--- start Input ---

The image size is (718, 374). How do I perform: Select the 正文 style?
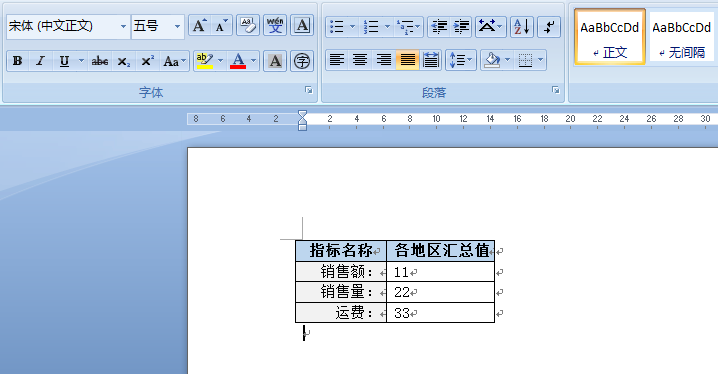click(610, 37)
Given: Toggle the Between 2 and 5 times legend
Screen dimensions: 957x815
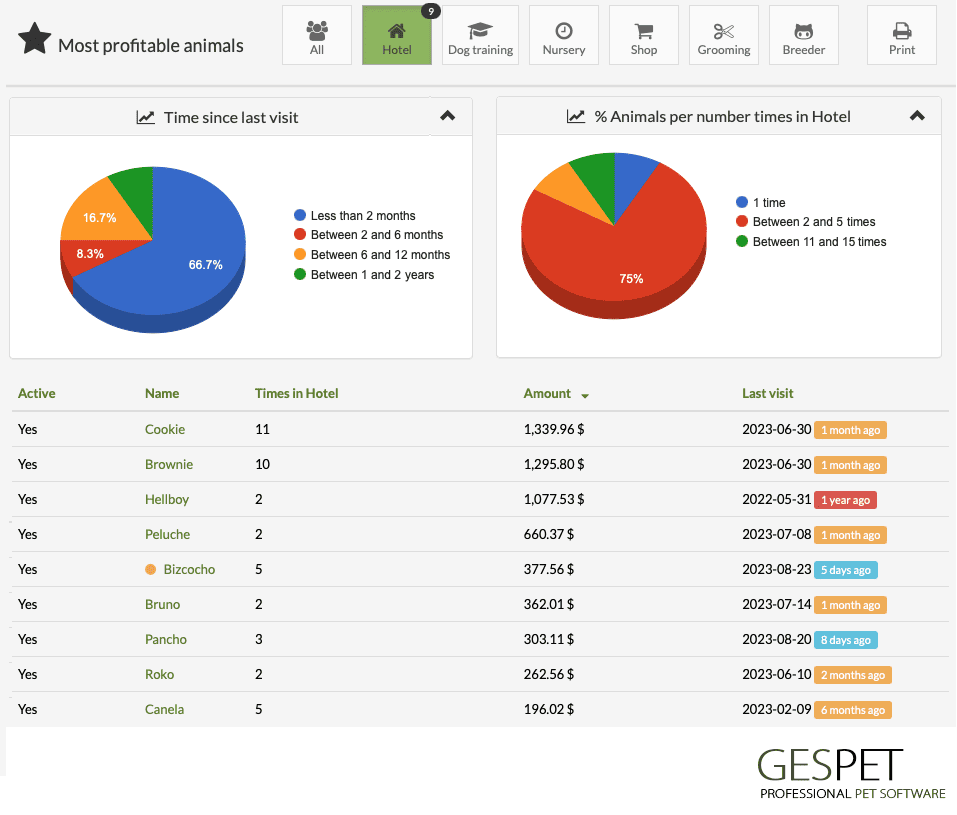Looking at the screenshot, I should (x=806, y=222).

--- end Input ---

### Problem to work on
Render the lines of the data above as a numbered list, skipping any blank lines. Omit the pictures from your answer.

### Expected answer
1. The image size is (718, 374). How do I perform: Select the 正文 style?
2. click(610, 37)
3. Given: Toggle the Between 2 and 5 times legend
4. Screen dimensions: 957x815
5. Looking at the screenshot, I should (x=806, y=222).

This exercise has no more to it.